#### [TASK TO CARRY OUT]
Rewrite the lines between the one holding "Viewport: 441px width, 336px" and the one holding "tap(140, 396)", inclusive, swapping "icon" for "symbol" and changing nothing else. Leave the pictures out of your answer.
[begin EXCERPTED DATA]
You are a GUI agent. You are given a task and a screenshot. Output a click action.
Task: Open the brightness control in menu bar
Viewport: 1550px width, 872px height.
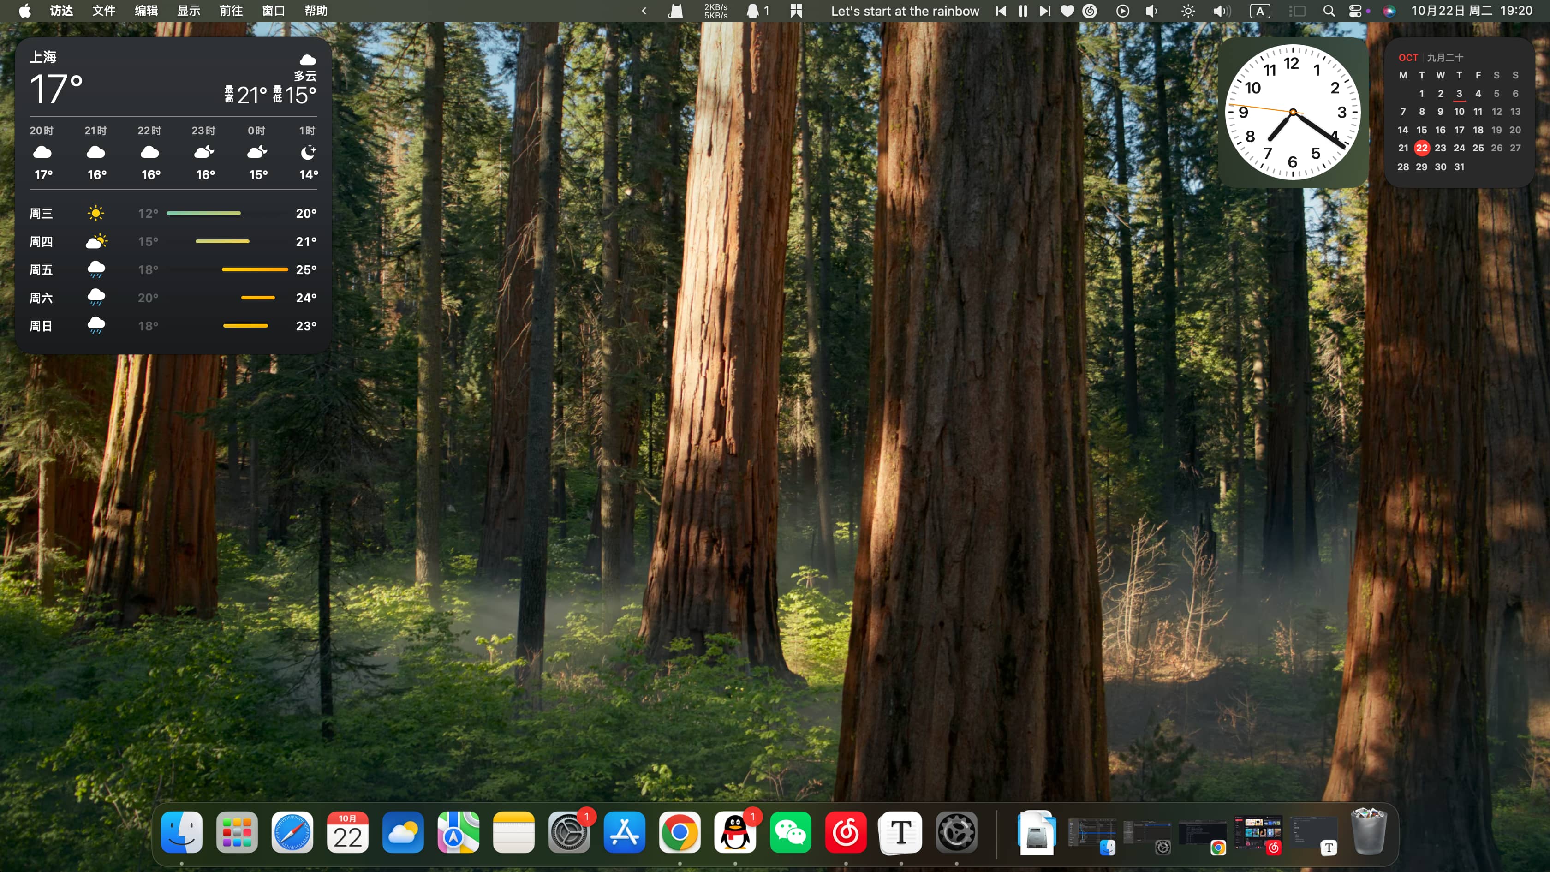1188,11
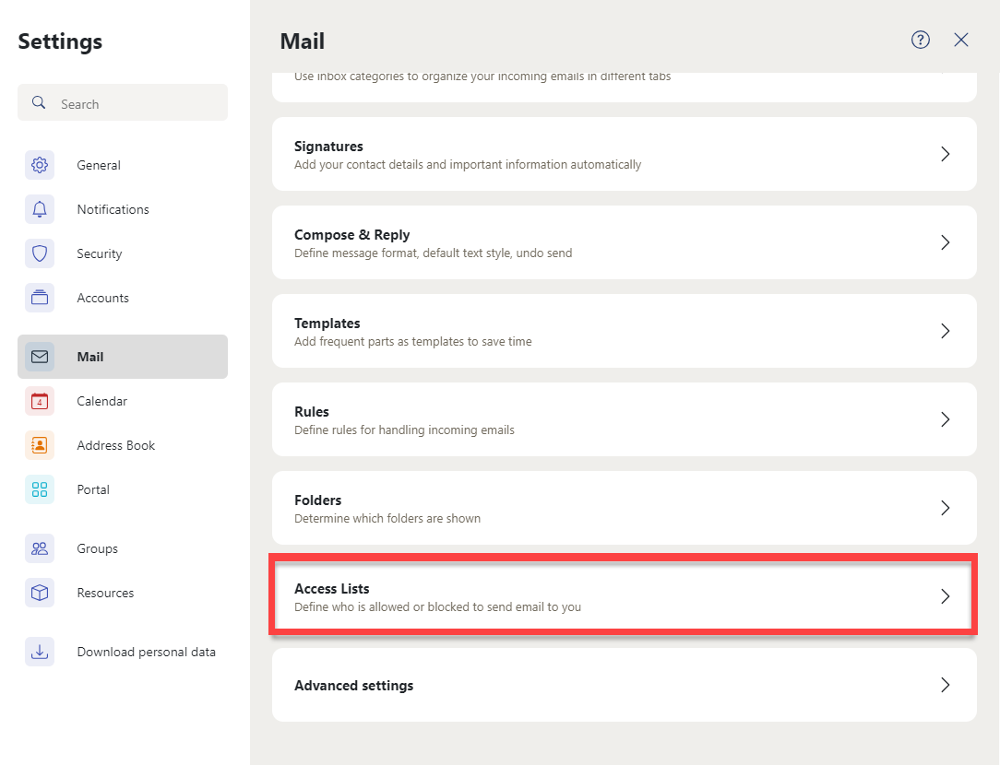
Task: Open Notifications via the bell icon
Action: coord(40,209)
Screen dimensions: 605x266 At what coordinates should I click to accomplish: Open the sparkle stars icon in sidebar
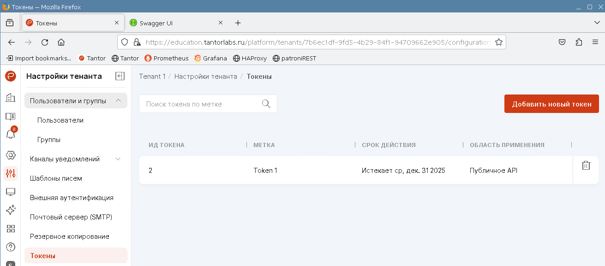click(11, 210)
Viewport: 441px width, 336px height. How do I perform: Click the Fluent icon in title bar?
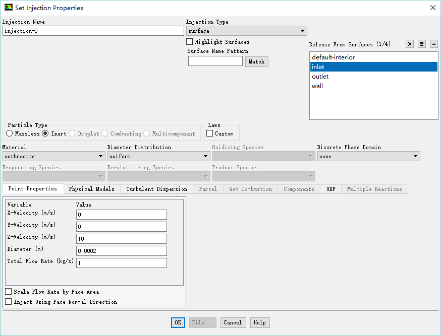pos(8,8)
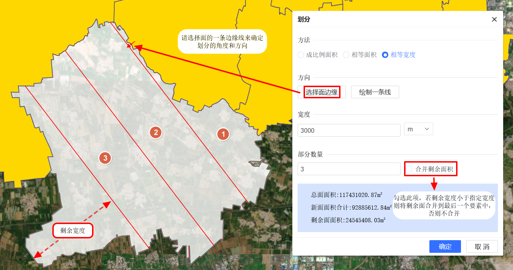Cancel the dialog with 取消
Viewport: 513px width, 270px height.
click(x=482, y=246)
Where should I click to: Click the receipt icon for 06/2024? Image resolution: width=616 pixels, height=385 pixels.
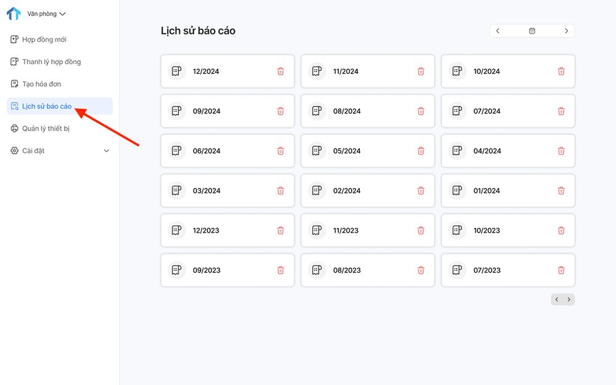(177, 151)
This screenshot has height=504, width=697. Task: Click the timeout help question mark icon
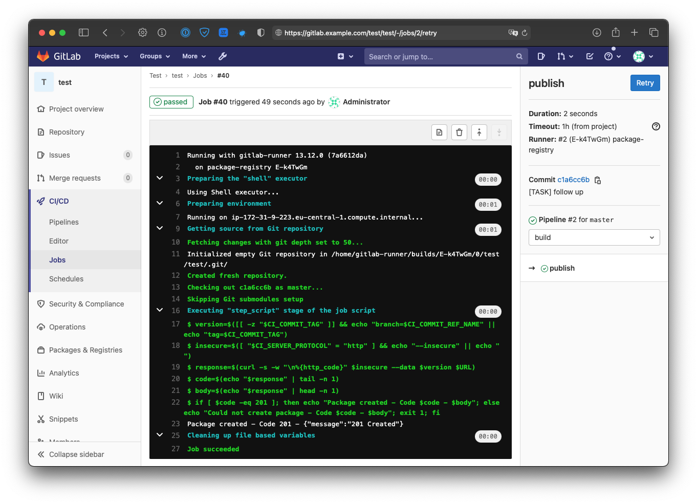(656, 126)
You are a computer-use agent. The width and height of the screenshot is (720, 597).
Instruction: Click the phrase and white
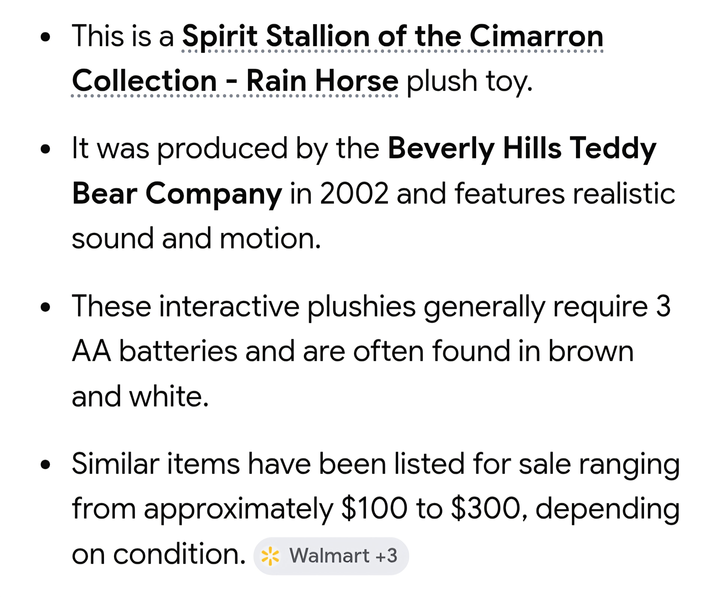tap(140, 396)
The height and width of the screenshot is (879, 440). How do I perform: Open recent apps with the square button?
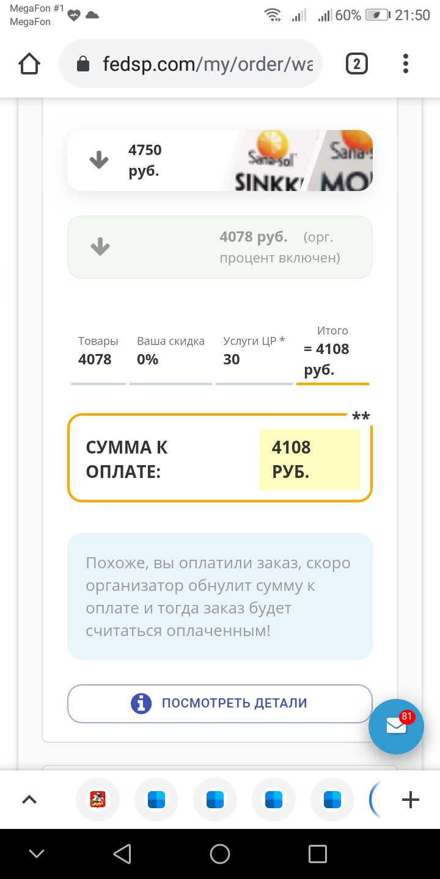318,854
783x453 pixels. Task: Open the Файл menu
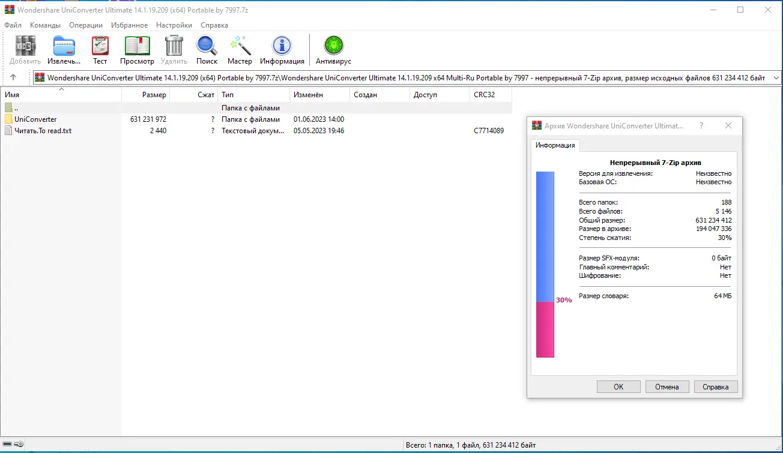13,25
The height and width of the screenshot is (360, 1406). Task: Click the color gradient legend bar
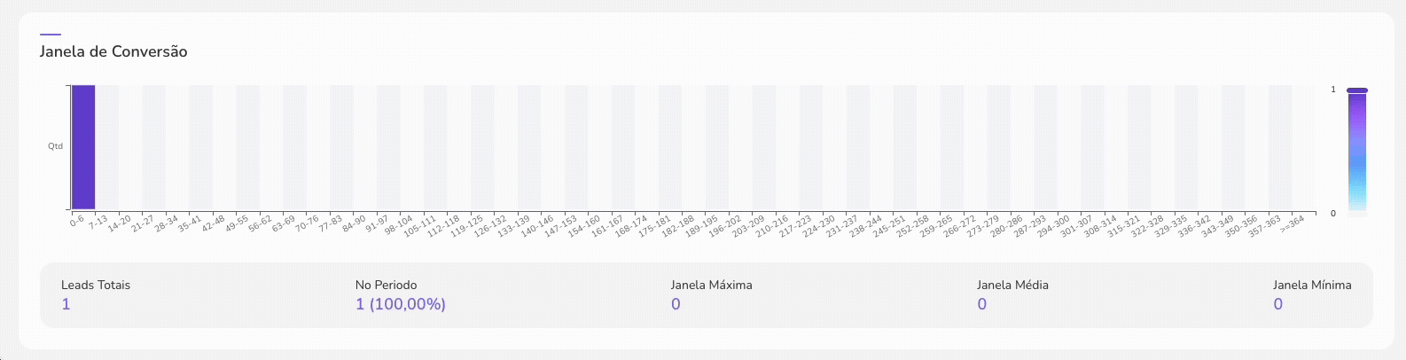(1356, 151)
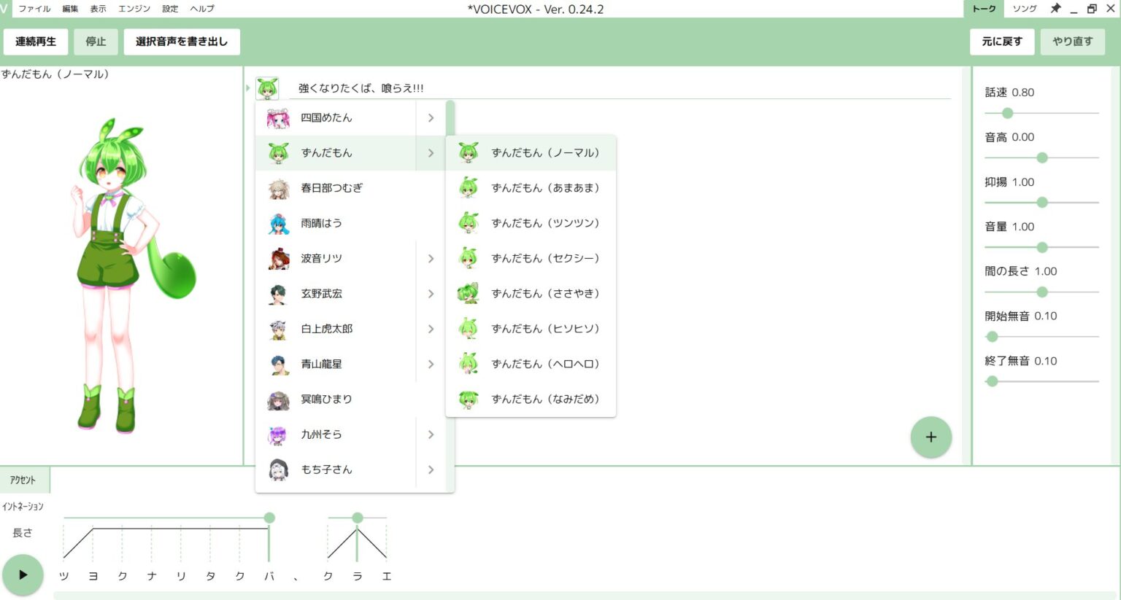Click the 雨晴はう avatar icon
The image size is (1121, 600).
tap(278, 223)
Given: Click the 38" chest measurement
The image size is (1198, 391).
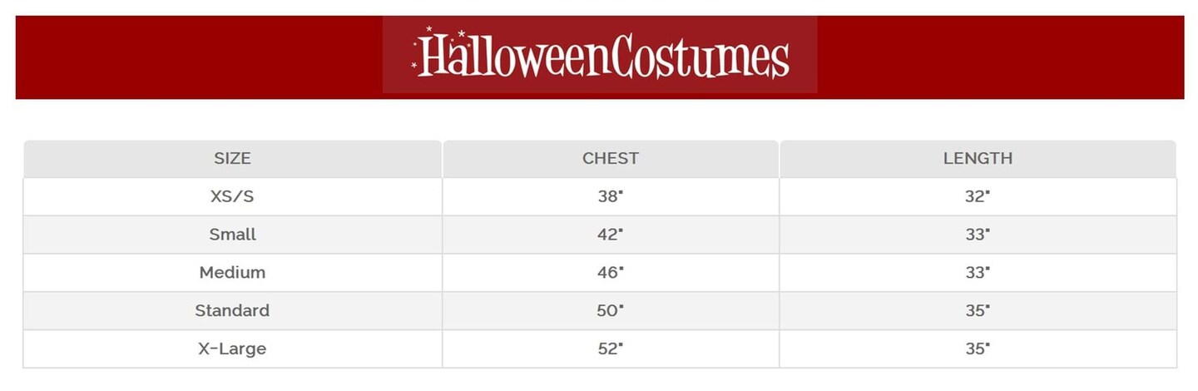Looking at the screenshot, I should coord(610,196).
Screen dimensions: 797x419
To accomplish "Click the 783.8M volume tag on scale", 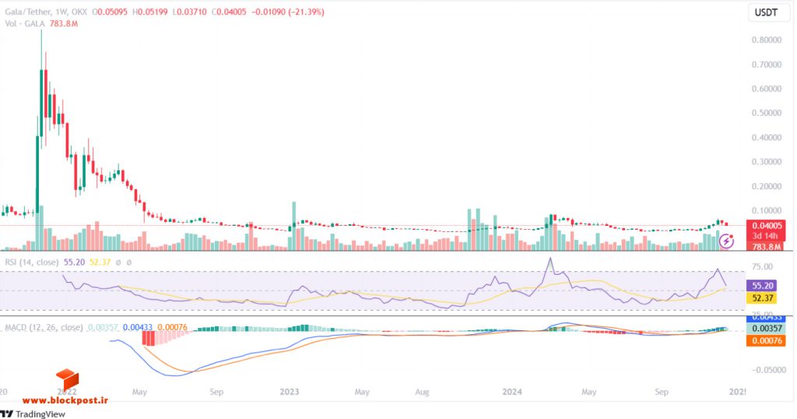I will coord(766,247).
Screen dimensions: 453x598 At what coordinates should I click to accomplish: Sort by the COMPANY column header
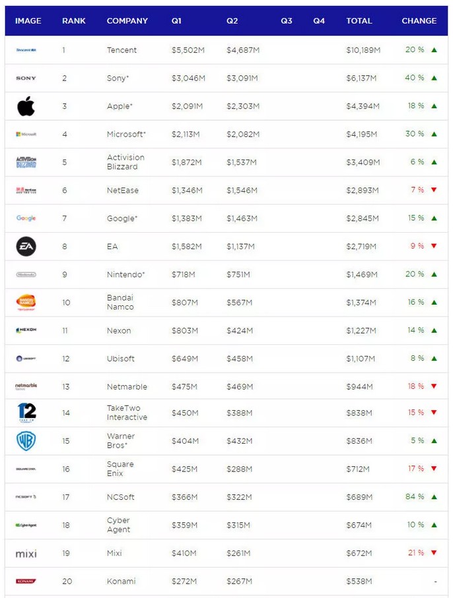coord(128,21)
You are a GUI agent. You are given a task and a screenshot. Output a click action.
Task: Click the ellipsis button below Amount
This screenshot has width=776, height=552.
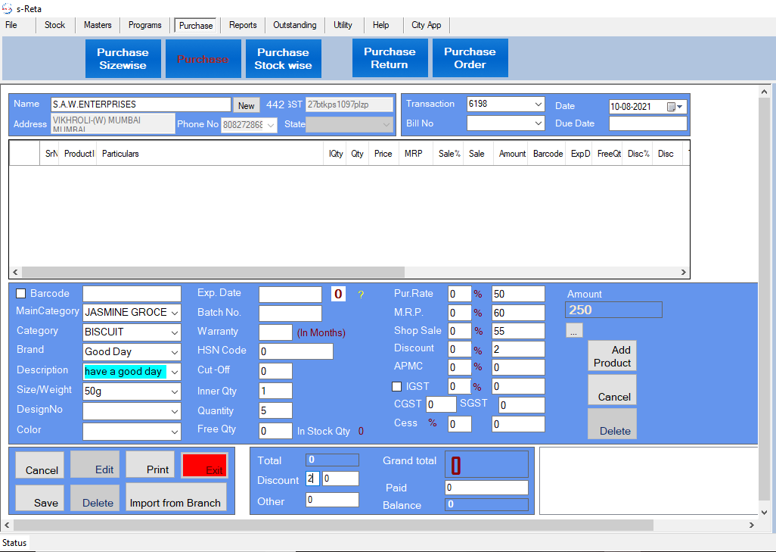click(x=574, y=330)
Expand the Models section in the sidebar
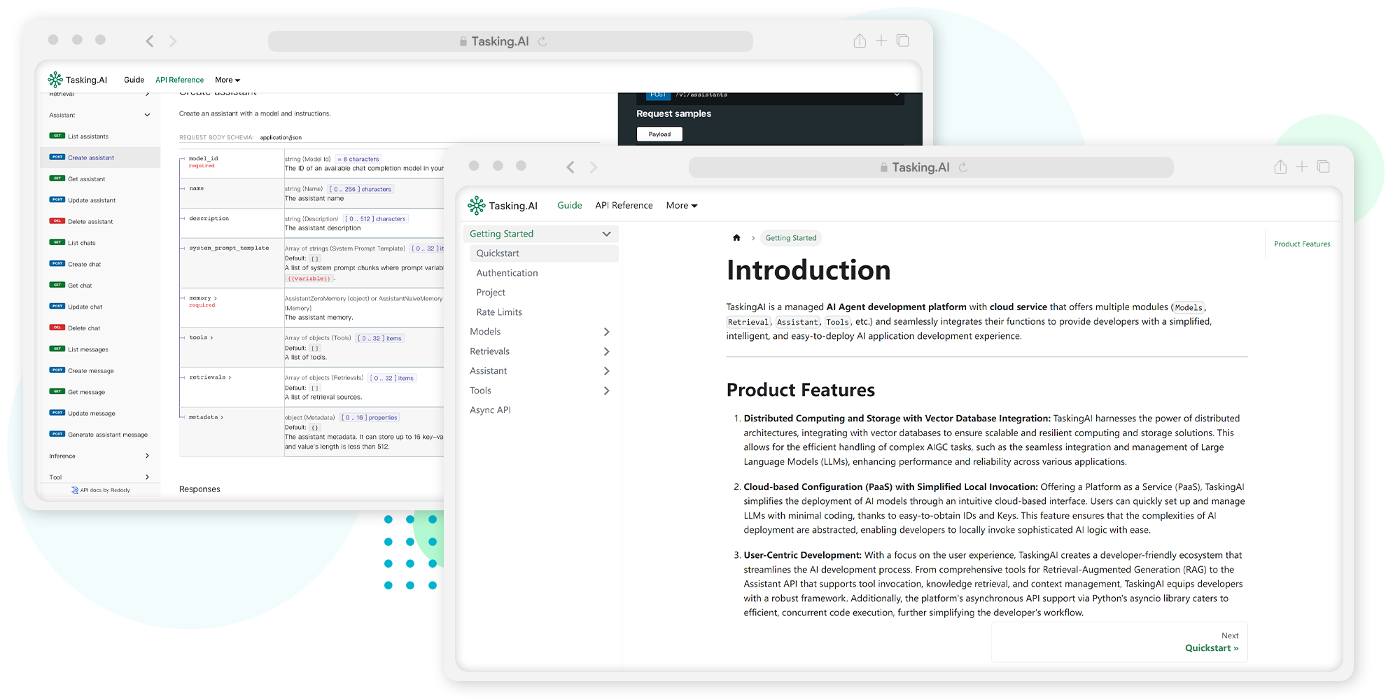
[end EXCERPTED DATA]
#### [RESPONSE TO THIS EXERCISE]
Viewport: 441px width, 336px height. How do I perform: Click the Fluent symbol in title bar?
pos(8,8)
Cancel the dialog with 取消
Viewport: 513px width, 270px height.
click(x=482, y=246)
Where should I click to: Click the receipt symbol for 06/2024? Image resolution: width=616 pixels, height=385 pixels.
(177, 151)
This screenshot has height=504, width=697. Task: Click the timeout help question mark symbol
(656, 126)
You are a computer-use agent. The width and height of the screenshot is (720, 597).
Instruction: Click the phrase and white
tap(140, 396)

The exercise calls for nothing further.